Documento:
^^^^^^^^^^^^^^^^

Discurso durante a 36ª Sessão Não Deliberativa, no Senado Federal

Considerações sobre o problema do tráfico de pessoas no Brasil, tema da Campanha da Fraternidade 2014.

Autor
Ângela Portela (PT - Partido dos Trabalhadores/RR)
Nome completo: Ângela Maria Gomes Portela
Casa
Senado Federal
Tipo
Discurso
Resumo por assunto
POLITICA SOCIAL, DIREITOS HUMANOS.:
  • Considerações sobre o problema do tráfico de pessoas no Brasil, tema da Campanha da Fraternidade 2014.
Publicação
Publicação no DSF de 25/03/2014 - Página 143
Assunto
Outros > POLITICA SOCIAL, DIREITOS HUMANOS.
Indexação
  • APOIO, CAMPANHA, CONFERENCIA NACIONAL DOS BISPOS DO BRASIL (CNBB), COMBATE, TRAFICO, PESSOAS, ENFASE, NECESSIDADE, REDUÇÃO, EXPLORAÇÃO SEXUAL, TRABALHO ESCRAVO, AUMENTO, RESPEITO, DIREITOS SOCIAIS, DIREITOS HUMANOS.

            A SRª ANGELA PORTELA (Bloco Apoio Governo/PT - ES. Sem apanhamento taquigráfico.) - Srªs e Srs. Senadores, a Campanha da Fraternidade deste ano tem como tema o tráfico de pessoas no Brasil e no mundo. Lançada na Quarta-Feira de Cinzas, pela Conferência Nacional dos Bispos do Brasil (CNBB), a campanha traz um tema tão inquietante, quanto desafiador.

^^^^^^^^^^^^^^^^

(Itens de um conjunto de dados)
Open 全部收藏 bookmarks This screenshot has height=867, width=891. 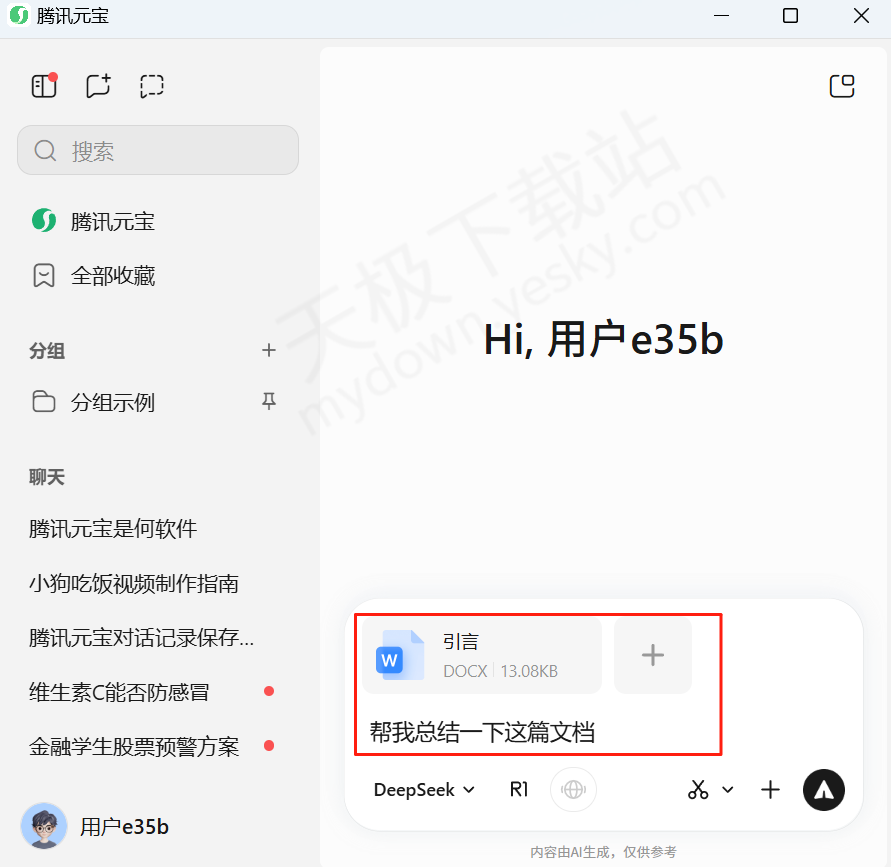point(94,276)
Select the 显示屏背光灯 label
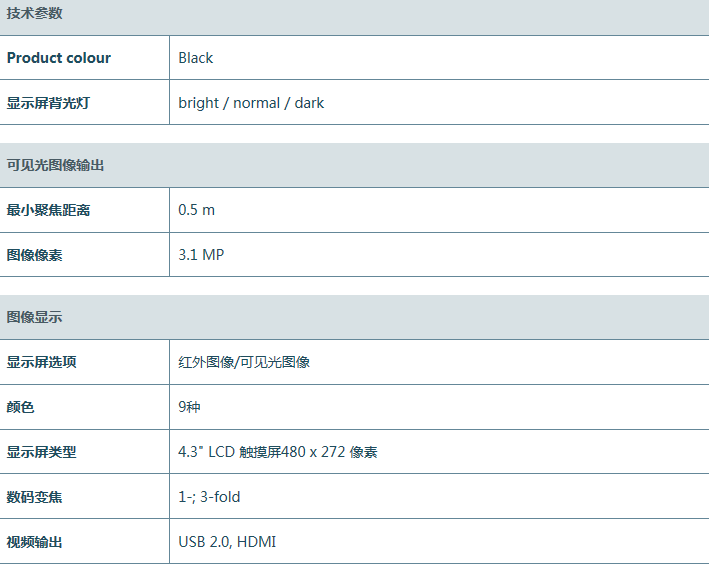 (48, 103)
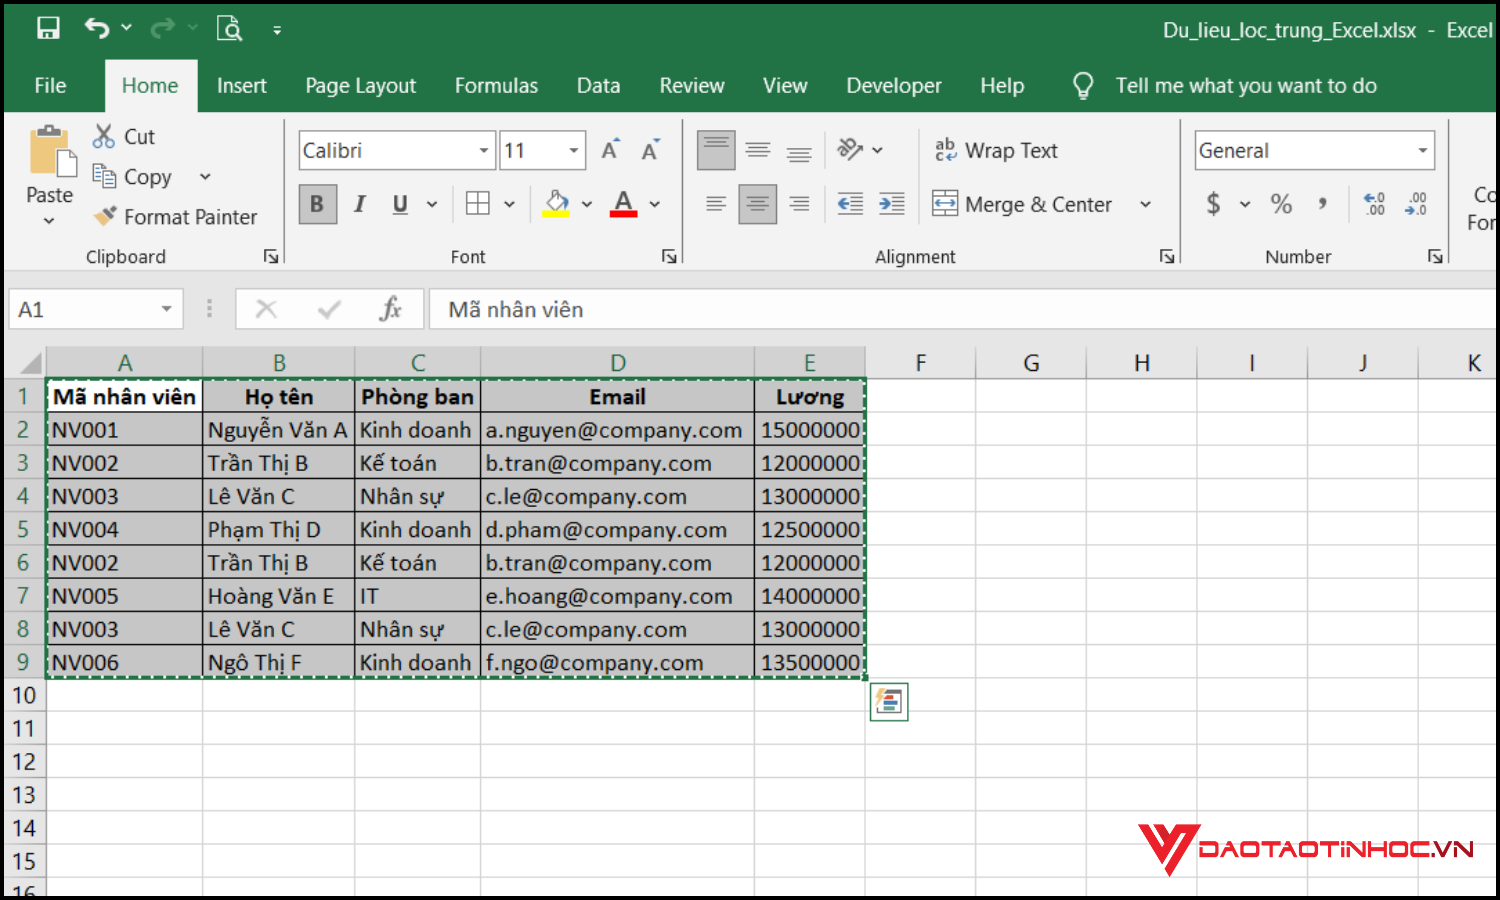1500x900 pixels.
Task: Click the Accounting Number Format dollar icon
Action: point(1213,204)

^^^^^^^^^^^^^^^^

Tarefa 1: Pode reproduzir o discurso sobre o tráfico de pessoas de "Nome completo: Ângela" a "SOCIAIS, DIREITOS HUMANOS.", alterando "Senado Federal" para "Câmara dos Deputados"?
Tarefa 2: Dê prosseguimento ao discurso sobre o tráfico de pessoas a partir do ponto em que o texto termina.

Resposta do exercício 1:
Nome completo: Ângela Maria Gomes Portela
Casa
Câmara dos Deputados
Tipo
Discurso
Resumo por assunto
POLITICA SOCIAL, DIREITOS HUMANOS.:
  • Considerações sobre o problema do tráfico de pessoas no Brasil, tema da Campanha da Fraternidade 2014.
Publicação
Publicação no DSF de 25/03/2014 - Página 143
Assunto
Outros > POLITICA SOCIAL, DIREITOS HUMANOS.
Indexação
  • APOIO, CAMPANHA, CONFERENCIA NACIONAL DOS BISPOS DO BRASIL (CNBB), COMBATE, TRAFICO, PESSOAS, ENFASE, NECESSIDADE, REDUÇÃO, EXPLORAÇÃO SEXUAL, TRABALHO ESCRAVO, AUMENTO, RESPEITO, DIREITOS SOCIAIS, DIREITOS HUMANOS.

Resposta do exercício 2:
            O tráfico de pessoas é a prática de recrutamento, transferência, transporte, alojamento ou acolhimento de pessoas, para a exploração sexual, para o trabalho ou serviços forçados, de escravatura ou práticas similares à escravatura, de servidão ou de remoção de órgãos, conforme a Convenção de Palermo.

            Para o êxito de tal prática, os criminosos recorrem à ameaça, ao uso da força, à coação, ao rapto, à fraude, ao engano, ao abuso de autoridade frente a uma situação de vulnerabilidade.

            Fruto de um modelo de desenvolvimento econômico mundial que privilegia a competitividade e o lucro, em detrimento do valor da vida, o tráfico de seres humanos, nos leva a concluir que as vítimas desse sistema não passam de uma mercadoria.

            Para termos ideia dessa realidade, vale saber que, somente na área de exploração econômica, a negociação de trabalhadores gera, por ano, em todo o mundo, algo em torno de R$ 32 bilhões.

            Em repúdio a este tipo de postura e condenando o crime de tráfico de pessoas, o Papa Francisco, disse: “O tráfico de pessoas é uma atividade desprezível, uma vergonha para as nossas sociedades que se dizem civilizadas”.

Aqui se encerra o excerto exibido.